両者に――神であるシラホシにすら、その存在を気取らせず、隼太達の居る道を挟むビル、その1棟の屋上に立っていたのは、病的なまでに白い顔をした黒髪をオールバックにした神経質そうな男だった。
年の頃は20代後半程度の容貌ながら、一見して高級だとわかる豪奢な黒衣に身を包んだ男の姿は、まるで王侯貴族の様ですらあった。

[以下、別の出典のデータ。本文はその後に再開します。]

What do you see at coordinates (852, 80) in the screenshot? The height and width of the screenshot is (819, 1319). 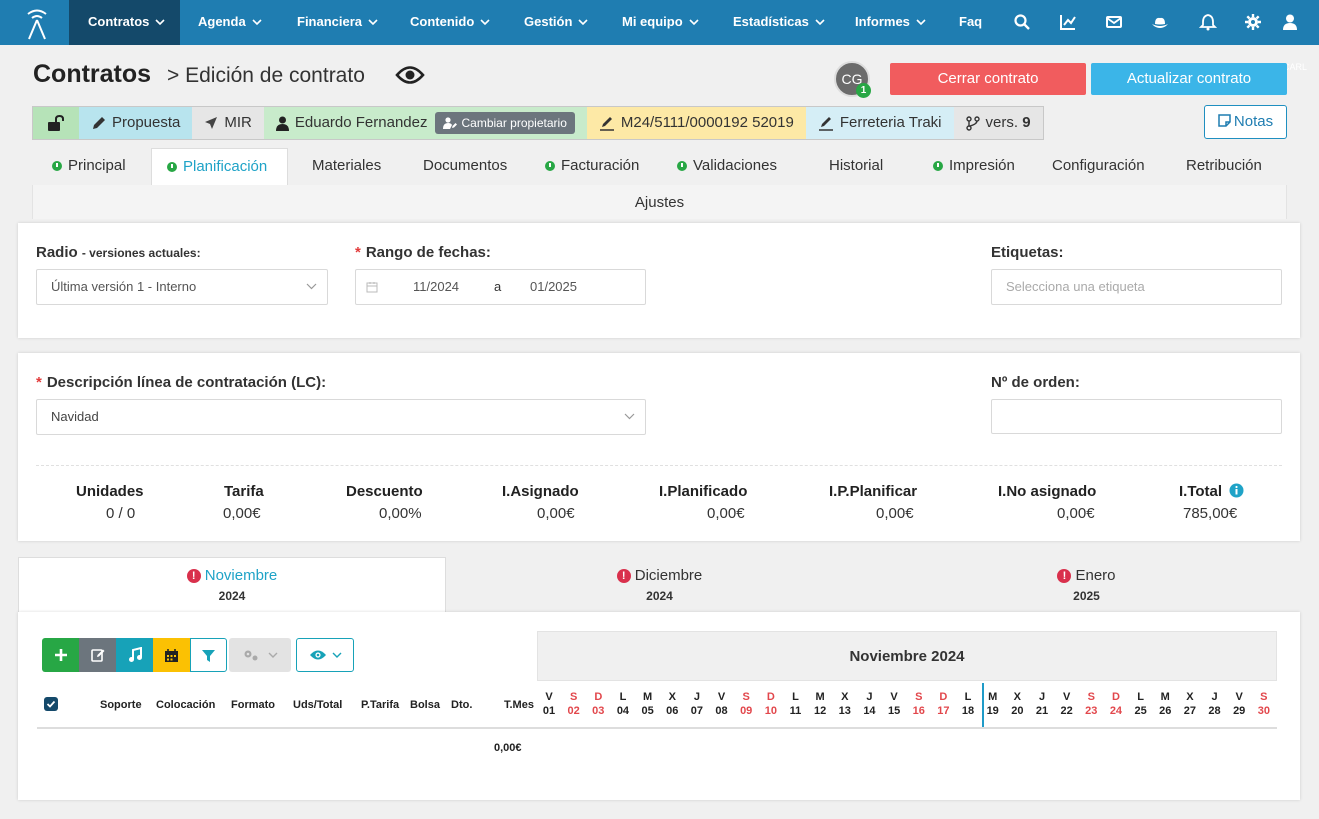 I see `avatar: CG 1` at bounding box center [852, 80].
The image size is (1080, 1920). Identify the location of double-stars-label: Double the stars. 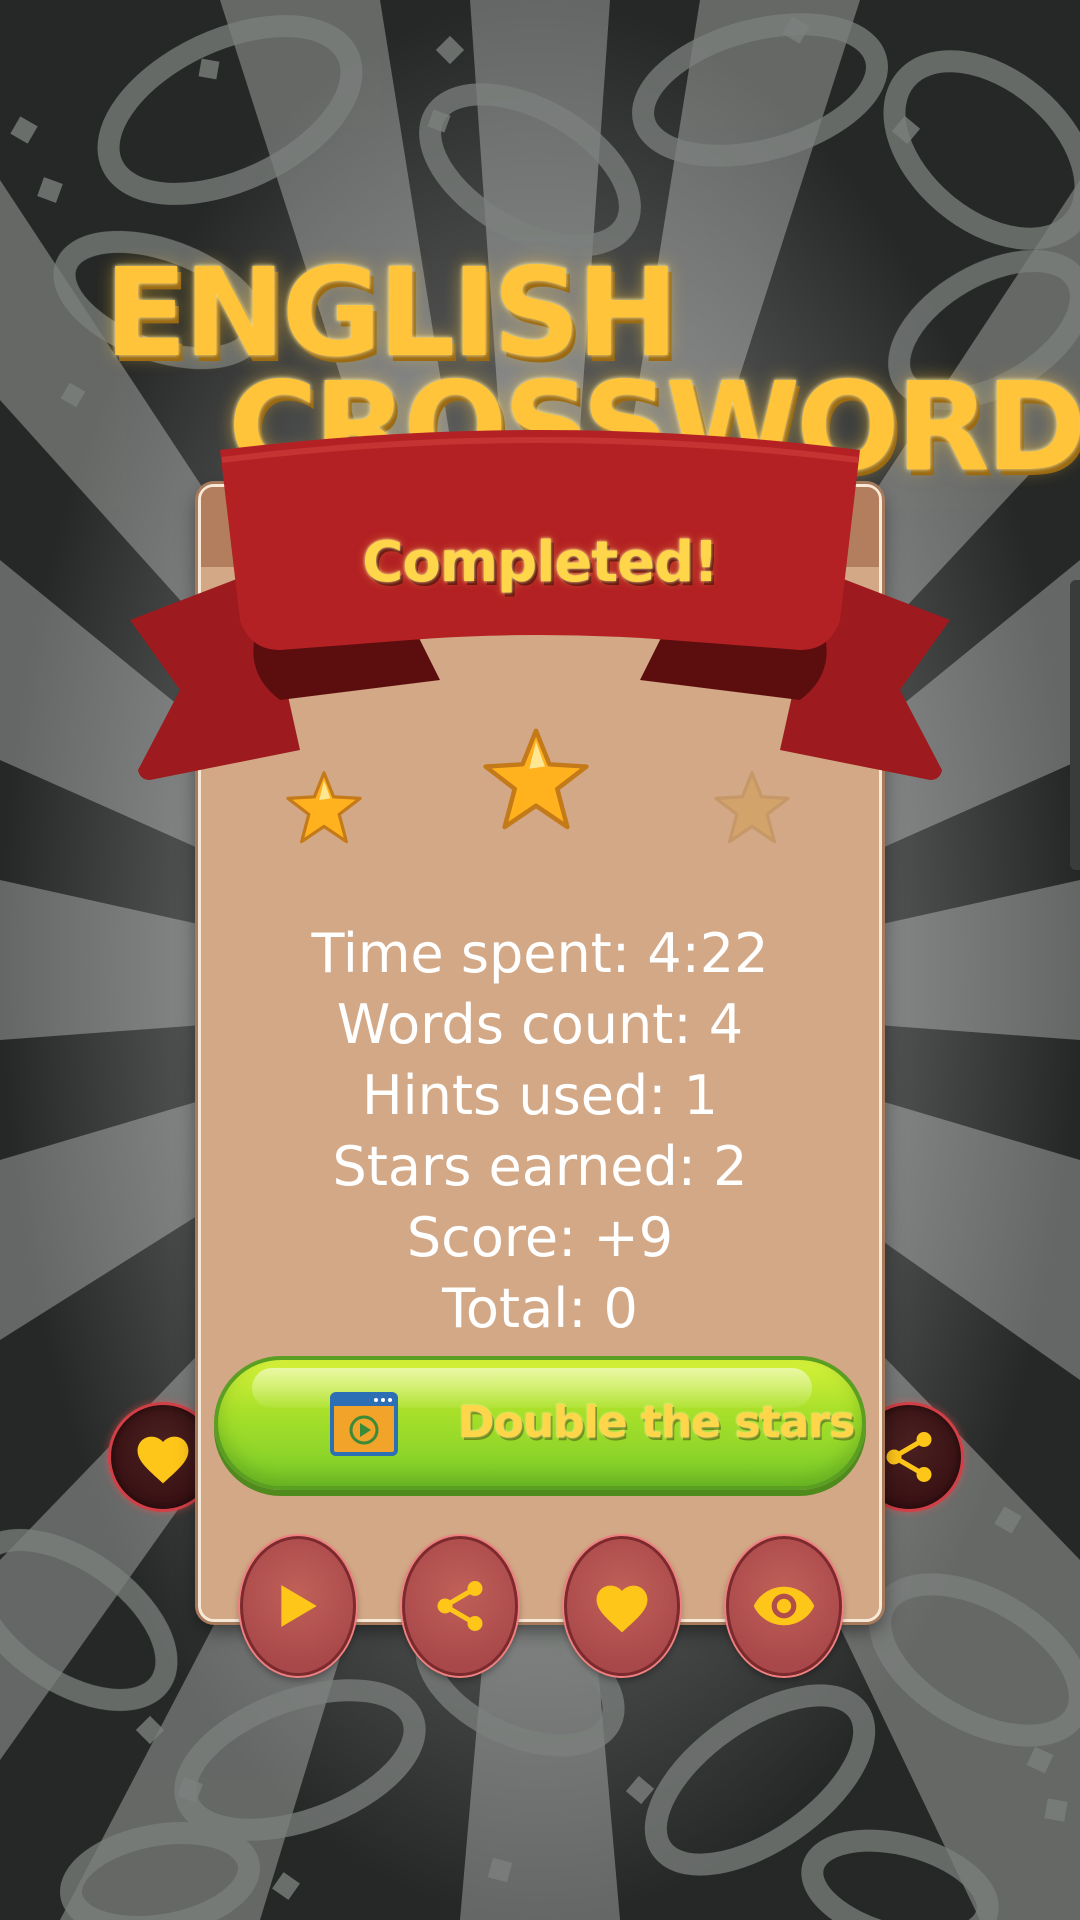
(656, 1422).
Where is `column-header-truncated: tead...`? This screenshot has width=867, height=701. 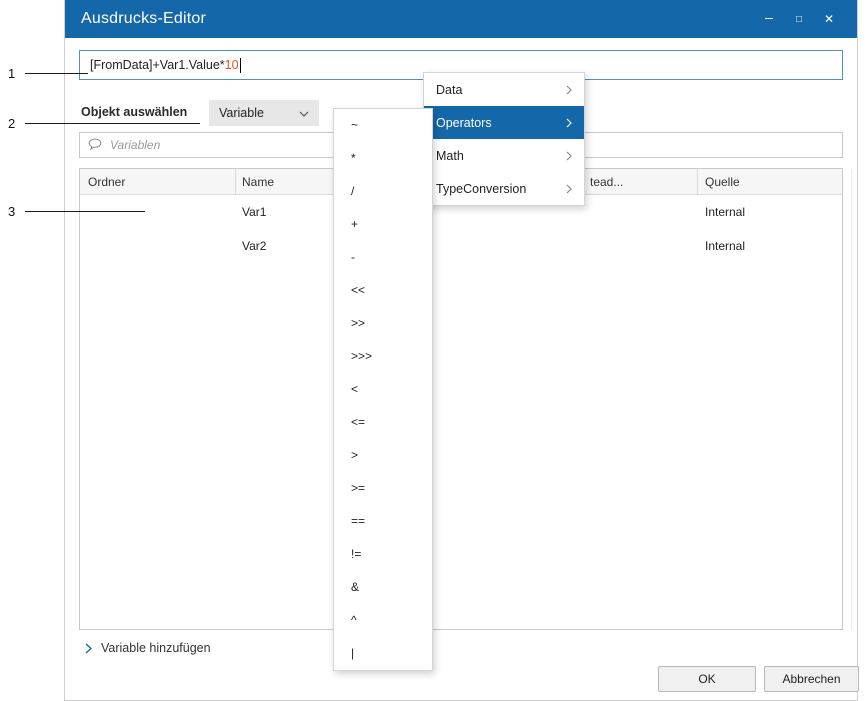
column-header-truncated: tead... is located at coordinates (606, 182).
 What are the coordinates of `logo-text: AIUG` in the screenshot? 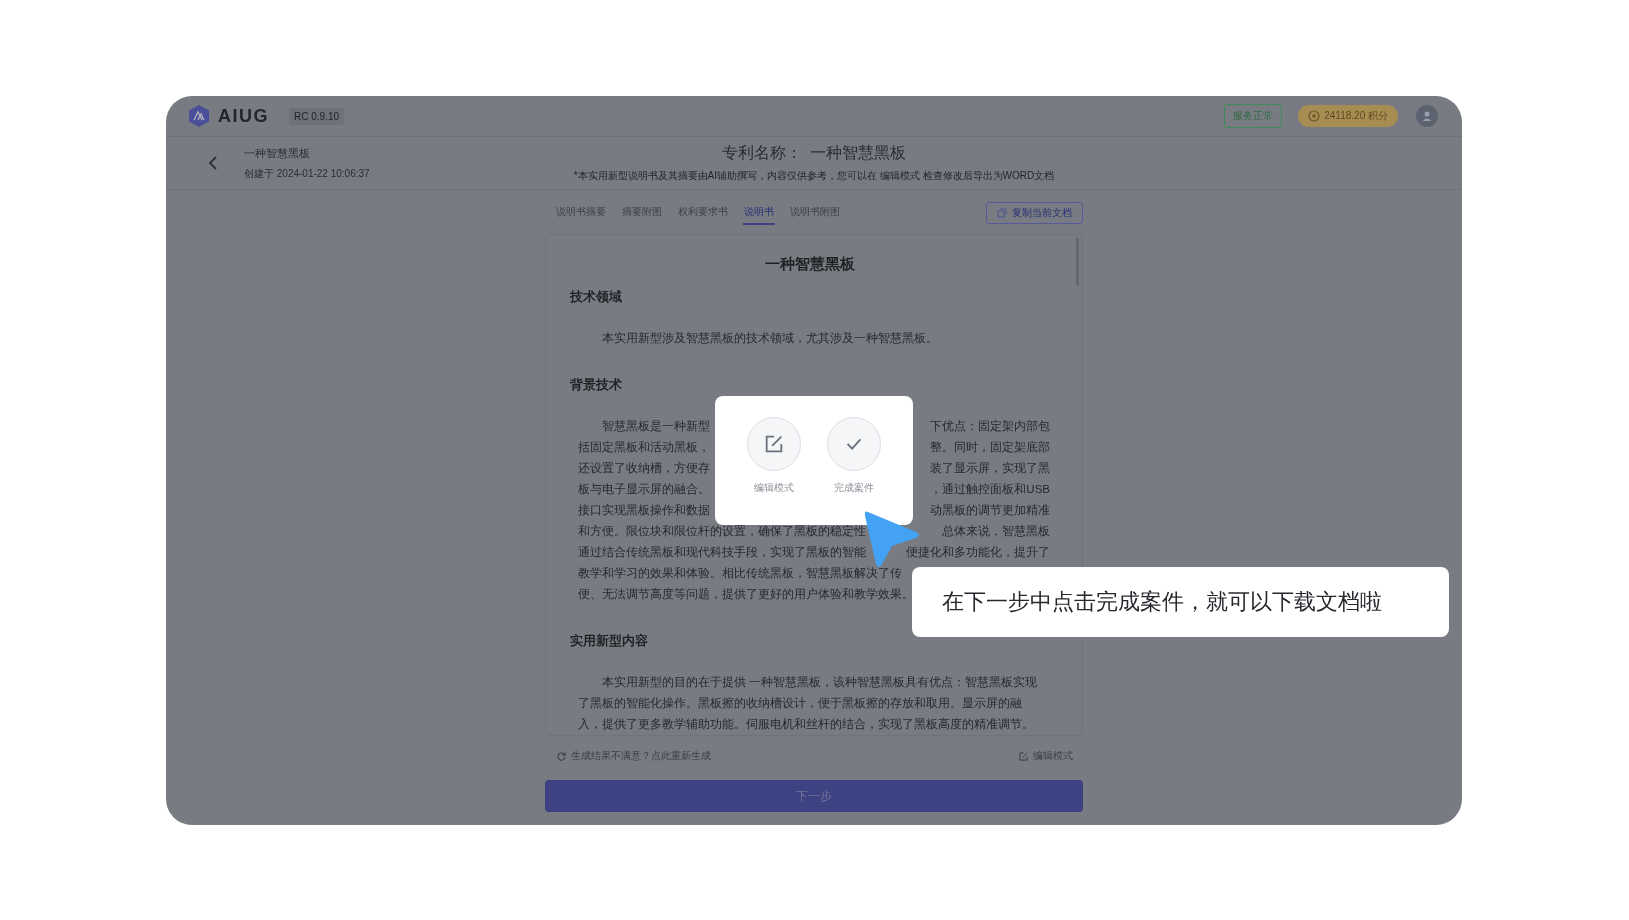 It's located at (244, 116).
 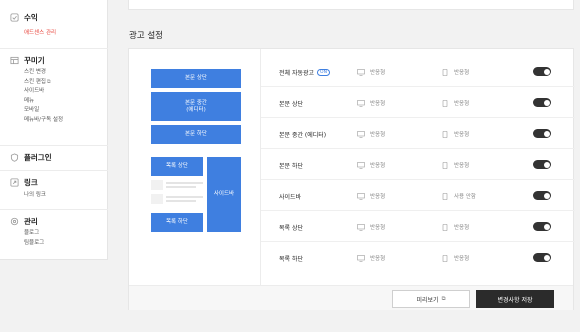 What do you see at coordinates (157, 199) in the screenshot?
I see `preview-thumb` at bounding box center [157, 199].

「ワールド・リセットの影響で緩んだ結界をペットが抜けた時はどうしたものかと頭を悩ませたものだが......なるほど、なかなかに興味をそそられるではないか」
男は、暗く濁った瞳を隼太とシラホシ――正確には、大の字になる隼太に注ぎながら呟く。
「今すぐにでも試食したいところではあるが......此方側に来るのは実に数百年ぶりか。少し物見遊山を楽しんだからでも遅くはあるまい」
言うや、男の姿がビルの屋上から消える。
男が姿を消したビルの屋上には、まるで、初めから誰も居なかったかの様な、不気味なまでの静寂が取り残されるだけとなった。